Why "The Search for..."?

I got my title from the book The Search for Delicious by Natalie Babbitt. where there is a wonderful quote--

" 'Of course it's silly,' said the Prime Minister impatiently. 'But a lot of serious things start silly.'"

This particular quote stuck out for me as I was reading The Search for Delicious to my kids this past fall, and I put it aside knowing that I would use it somewhere, sometime. It seems like the perfect subtitle to this blog as many of my musing probably are silly, but may turn serious at any moment!

Saturday, June 23, 2012

Author--Jennifer Donnelly


         
Kate Chopin
            Mesh together

Theodore Dreiser’s   An American Tragedy,

Kate Chopin’s The Awakening, and any well-written YA title, and you get A Northern Light by Jennifer Donnelly.  Ok, ok, I know that tells most people nothing since besides American literature majors, very few people read Theodore Dreiser or Kate Chopin, certainly not young adults looking for their next good novel. 
How’s this instead—Mesh together the sensational upstate New York murder trial of Chester Gillette with the stark realities of life for American women before passage of the Nineteenth Amendment, and you will get A Northern Light….Better? 
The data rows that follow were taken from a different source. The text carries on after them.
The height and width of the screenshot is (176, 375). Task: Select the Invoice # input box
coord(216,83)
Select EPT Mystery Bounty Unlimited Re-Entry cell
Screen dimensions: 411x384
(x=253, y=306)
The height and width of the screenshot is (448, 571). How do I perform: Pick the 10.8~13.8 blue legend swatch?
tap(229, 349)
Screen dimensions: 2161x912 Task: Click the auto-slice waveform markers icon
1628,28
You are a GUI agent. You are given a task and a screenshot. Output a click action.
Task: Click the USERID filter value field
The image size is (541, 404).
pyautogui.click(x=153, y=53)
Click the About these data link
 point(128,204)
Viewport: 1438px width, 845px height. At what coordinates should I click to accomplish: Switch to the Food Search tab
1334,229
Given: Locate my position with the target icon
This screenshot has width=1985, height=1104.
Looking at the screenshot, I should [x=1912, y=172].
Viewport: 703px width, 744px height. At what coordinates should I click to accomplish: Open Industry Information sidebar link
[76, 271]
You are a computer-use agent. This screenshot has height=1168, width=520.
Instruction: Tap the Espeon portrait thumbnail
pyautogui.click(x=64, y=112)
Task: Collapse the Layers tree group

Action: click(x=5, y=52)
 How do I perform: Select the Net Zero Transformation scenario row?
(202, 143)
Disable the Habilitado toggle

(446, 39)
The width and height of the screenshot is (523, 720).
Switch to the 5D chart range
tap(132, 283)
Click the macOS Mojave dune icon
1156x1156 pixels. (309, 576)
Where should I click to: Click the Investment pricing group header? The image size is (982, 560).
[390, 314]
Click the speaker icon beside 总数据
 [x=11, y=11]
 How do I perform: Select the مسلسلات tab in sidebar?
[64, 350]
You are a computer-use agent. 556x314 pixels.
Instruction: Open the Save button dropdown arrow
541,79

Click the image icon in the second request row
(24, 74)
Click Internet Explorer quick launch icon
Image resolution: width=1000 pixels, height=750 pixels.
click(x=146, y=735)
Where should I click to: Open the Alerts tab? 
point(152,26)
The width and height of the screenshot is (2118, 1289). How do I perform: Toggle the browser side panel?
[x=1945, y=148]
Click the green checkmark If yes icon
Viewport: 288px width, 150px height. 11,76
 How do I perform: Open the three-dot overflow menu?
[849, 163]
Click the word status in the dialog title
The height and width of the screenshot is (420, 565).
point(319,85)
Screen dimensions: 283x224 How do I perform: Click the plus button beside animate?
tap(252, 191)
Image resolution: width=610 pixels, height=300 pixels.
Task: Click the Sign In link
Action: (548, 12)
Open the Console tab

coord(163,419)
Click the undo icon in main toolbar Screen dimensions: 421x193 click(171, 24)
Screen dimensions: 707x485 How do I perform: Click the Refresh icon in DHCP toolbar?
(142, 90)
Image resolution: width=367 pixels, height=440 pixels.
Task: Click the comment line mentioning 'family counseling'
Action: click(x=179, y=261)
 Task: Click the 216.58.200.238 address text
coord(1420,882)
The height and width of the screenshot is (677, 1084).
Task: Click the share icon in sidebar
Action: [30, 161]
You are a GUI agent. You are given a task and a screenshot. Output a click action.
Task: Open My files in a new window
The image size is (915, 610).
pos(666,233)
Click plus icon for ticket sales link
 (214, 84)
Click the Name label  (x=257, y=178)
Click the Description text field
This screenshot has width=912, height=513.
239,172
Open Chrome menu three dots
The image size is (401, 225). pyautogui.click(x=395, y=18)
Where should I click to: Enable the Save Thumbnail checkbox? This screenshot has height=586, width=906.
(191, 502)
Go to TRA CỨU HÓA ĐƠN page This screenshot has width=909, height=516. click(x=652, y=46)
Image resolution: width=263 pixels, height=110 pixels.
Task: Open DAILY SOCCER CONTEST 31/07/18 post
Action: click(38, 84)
I found Jennifer Donnelly when the Rhode Island Teen Book Award committee placed Revolution on its nomination list for 2012.  I loved it.  Donnelly gives young adults a view of the complexities of the French Revolution  juxtaposed over the heart-wrenching story of Andi Alpers who is tormented by grief over her brother’s tragic death and her parent’s subsequent divorce.  Part historical fiction, part romance, and part realistic fiction with just a dash of fantasy thrown into the mix, this novel grabbed me from cover to cover.  A complex novel with many time shifts and alternating plots, it is a novel for advanced young adult readers, and, you can probably tell from my raving, crosses over to the adult audience. 
Chester Gillette
A Northern Light will appeal to a similar audience.  Set in upstate New York in 1906, young Mattie Gokey must learn to cope with the loss of her mother to cancer and a very distant father.  The oldest girl, she is responsible for both her younger siblings and running a farm.  However, Mattie is not just any girl, she is a gifted writer whose schoolteacher encourages her to dream about college in New York City.  The discovery of a drowned girl’s body in the lake makes Mattie question how she wants to live her life and whether she can live up to the promises that she has made.  Donnelly does an excellent and believable job of integrating the true story of Grace Brown’s death into Mattie Gokey’s quest to find her way into the world of words that she longs for.  
I can't wait to read Donnelly's other novels!